It’s a great interest of mine, and I’ve written extensively about web psychology and the multiple ways that understanding the working of the human mind applies to your conversion optimization efforts. But, again, let’s find someone to back me up.
Authors Khalid Saleh and Ayat Shukairy laid out their “conversion framework” in Conversion Optimization: The Art and Science of Converting Prospects to Customers. The framework’s eight principles deal chiefly with psychology:
- Understanding your website visitors through persona creation
- Creating confidence and trust (in users’ minds)
- Understanding the impact of the buying stages
- Dealing with FUDs (fears, uncertainties and doubts)
- Using incentives (the psychology of customer motivation)
- Engaging users.
The seventh principle is that you will test any changes you make – “By applying the science of online testing you will measure the impact of any change you make on your bottom line.” And the eighth is making a long-term commitment to conversion optimization, “or the willingness to iterate,” which is what I mean when I say conversion should be an ongoing process.

» Dataset extract

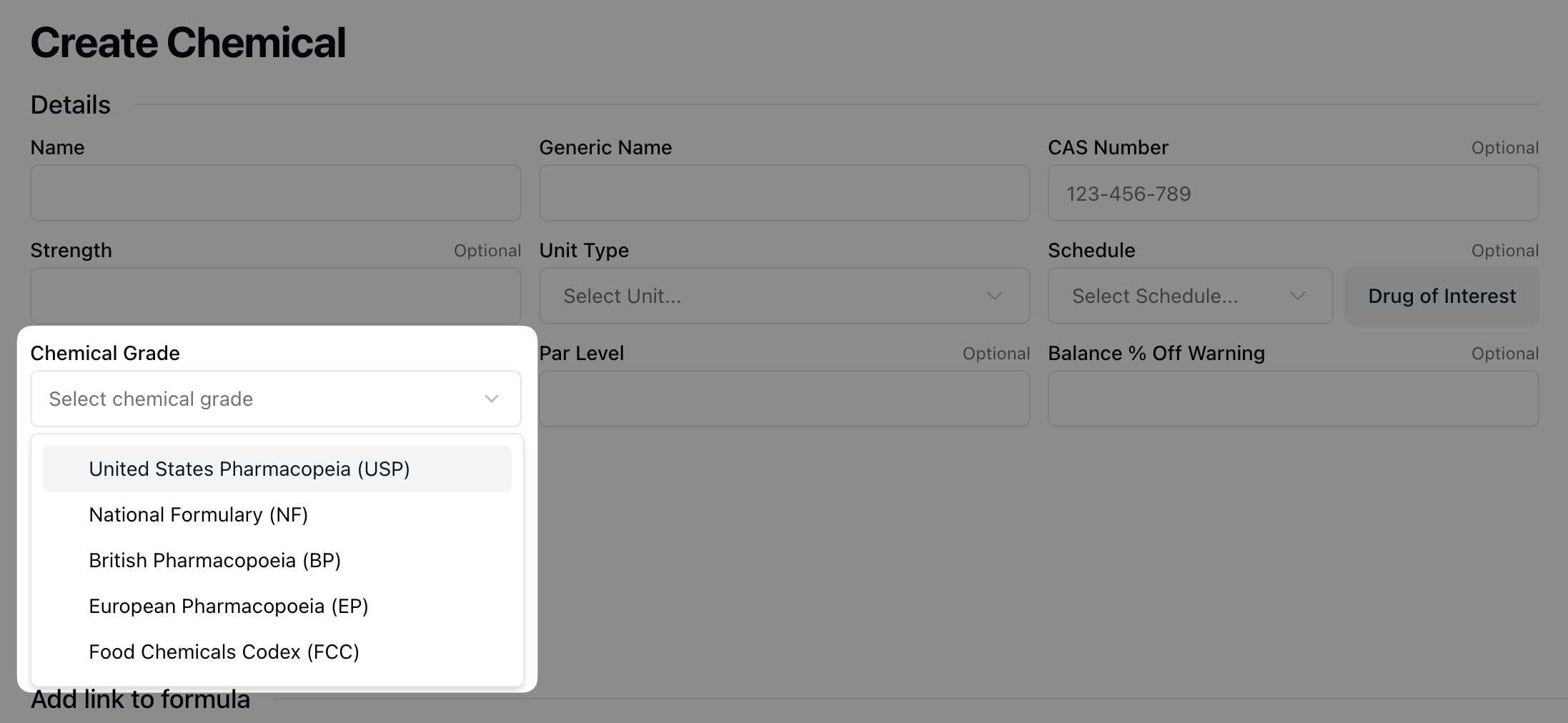This screenshot has height=723, width=1568.
Task: Click the Select Schedule chevron icon
Action: (x=1297, y=296)
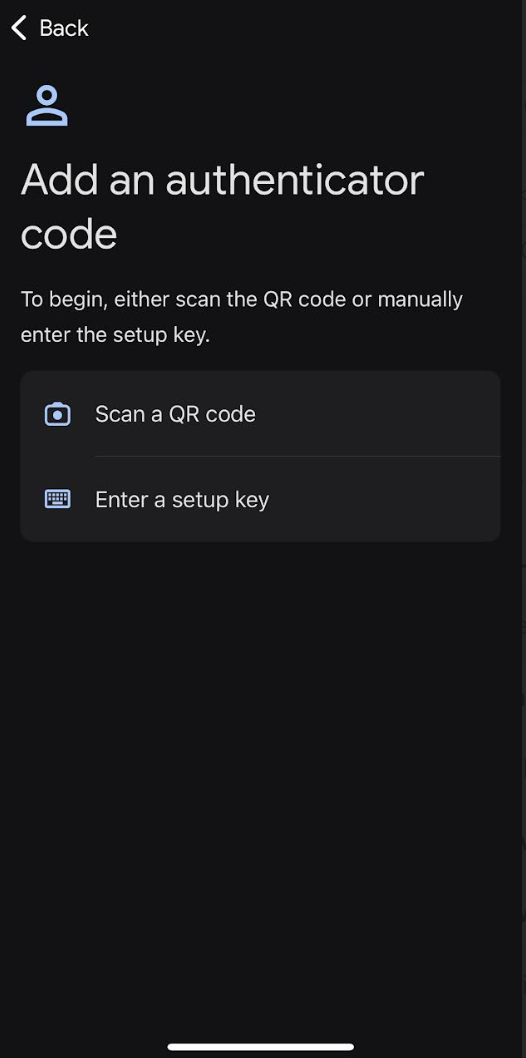Click the empty dark area below the options card
The height and width of the screenshot is (1058, 526).
[x=263, y=776]
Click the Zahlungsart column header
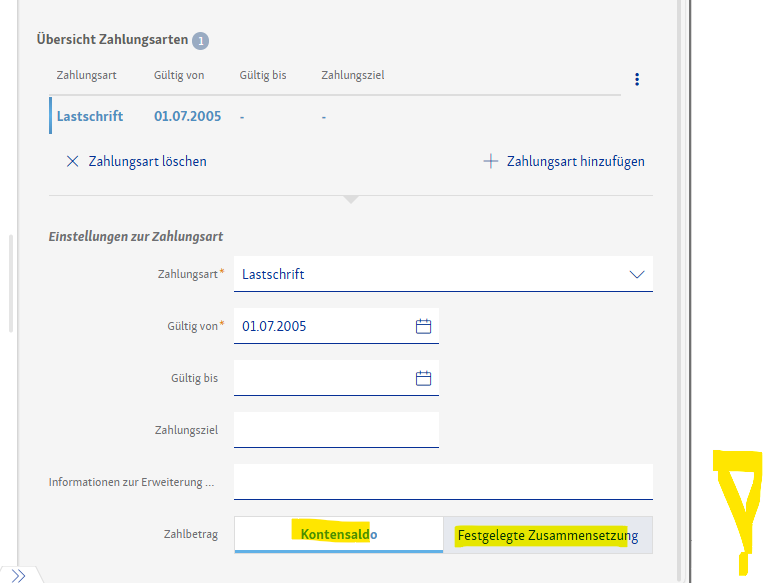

» Tasks and exercises
1. Translate this sentence from the conversion optimization passage into French: "But, again, let's find someone to back me up."
2. Retype the stretch of the conversion optimization passage from "Authors Khalid Saleh" through "uncertainties and doubts)".
3. Continue the conversion optimization passage from where it stops.
The items play no part in what is asked here.

» Responses
1. Mais, encore une fois, trouvons quelqu'un pour me soutenir.

2.
Authors Khalid Saleh and Ayat Shukairy laid out their “conversion framework” in Conversion Optimization: The Art and Science of Converting Prospects to Customers. The framework’s eight principles deal chiefly with psychology:
- Understanding your website visitors through persona creation
- Creating confidence and trust (in users’ minds)
- Understanding the impact of the buying stages
- Dealing with FUDs (fears, uncertainties and doubts)

3.
Saleh and Shukairy’s first principle refers to developing customer personas, which is necessary to understand, essentially, who it is you are optimizing for. This work encompasses the principles of psychographics, or the study of your customer’s interests, activities and opinions (or IAO variables).
This goes back to the observation aspect of the scientific method. You learn about your customers’ IOA variables by interviewing them, conducting surveys and focus groups, digging into social media to see what they’re talking about, and digging into analytics data, which portrays what they do on your website.
More narrowly, the psychological aspect of conversion optimization is often referred to as neuromarketing, the application of psychology to advertising and marketing. When we talk about psychology and marketing, we can traipse far into the weeds while examining topics like cognitive biases, risk theory, the use of competitive matrices, font choice, and on and on.
Indeed, marketing psychology is the stuff of books. I don’t need to change any minds here.
Where Statistics and Psychology Intersect
What’s spooky about all this is that science has worked out how to use data analysis to accurately predict human behavior. A discussion of the rising use of big data to predict behavior in the Deloitte Review points out that documentation of how data is superior to humans’ prediction of behavior dates to 1954 and the publication of Clinical Versus Statistical Prediction by the psychologist Paul Meehl.
A more recent example is Michael Lewis’ Moneyball, which recounts the use of statistical analysis to determine how well baseball players would behave on the field and showed that all the professional scouts overlooked what the data proved.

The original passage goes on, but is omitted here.